Country details are returned as a JSON entity with the elements shown below:
"CountryEntity": { "alpha3": "USA", "alpha2": "US", "localName": "United States of America", "shortName": "United States", "numericalCode": 840 }
See here for a complete list of countries https://www.nationsonline.org/oneworld/country_code_list.htm.
Element | Description | Examples |
---|---|---|
alpha3 | The three-letter code of the country | USA, GBR, or IND |
alpha2 | The two-letter code for the country | US, GB, or IN |
localName | Name of the country | United States of America, United Kingdom, or India |
shortName | Short name | United States, United Kingdom, or India |
numericalCode | United Nations, used numerical code M49 for countries | 840, 826, or 356 |
Company Name or Organization Name
Captures the name of a company from user utterances such as the Nearest branch for Amazon. The value for Company Name is returned (Amazon) as a string. See Supported Companies list.
The company name corpus includes language-specific names. Variations of a company’s name like stock name, registered name, etc. are all mapped to a common name, thus ensuring that, for example, Amazon, Amazon.com, Amazon Inc are all recognized as a single company.
Apart from the supported companies, the bot recognizes the words starting with a capital letter and followed by these suffixes as a company type: Inc, Incorporated, Corp, Corporation, Group, Ltd, Limited, Co, Company, LP, LLP, LLLP, LLC, PLLC.
"entities": { "OrganizationEntity": "amazon" }
Color
Captures the name of the color from a user utterance. For example, Set the status to Green. Returns a value for the Color as Green as a string. See Supported Colors list.

=== DATASET EXCERPT ===
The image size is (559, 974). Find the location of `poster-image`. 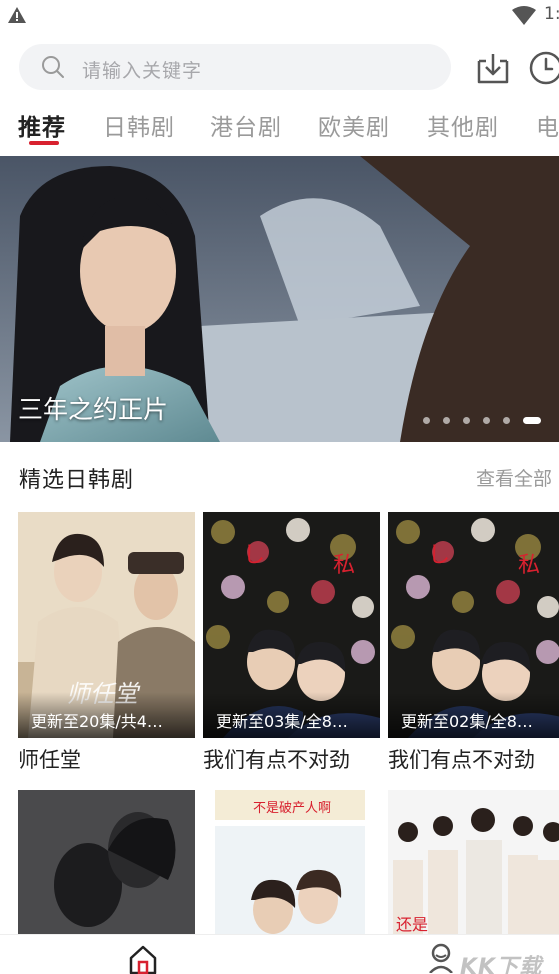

=== WHAT YOU NEED TO DO ===
a. In the text on bot entity types, copy the stretch from "Apart from the" through "Supported Colors list." word for word.
b. What element names does the text on bot entity types give for the country JSON entity?

=== ACTIVITY ANSWERS ===
a.
Apart from the supported companies, the bot recognizes the words starting with a capital letter and followed by these suffixes as a company type: Inc, Incorporated, Corp, Corporation, Group, Ltd, Limited, Co, Company, LP, LLP, LLLP, LLC, PLLC.
"entities": { "OrganizationEntity": "amazon" }
Color
Captures the name of the color from a user utterance. For example, Set the status to Green. Returns a value for the Color as Green as a string. See Supported Colors list.

b. alpha3, alpha2, localName, shortName, numericalCode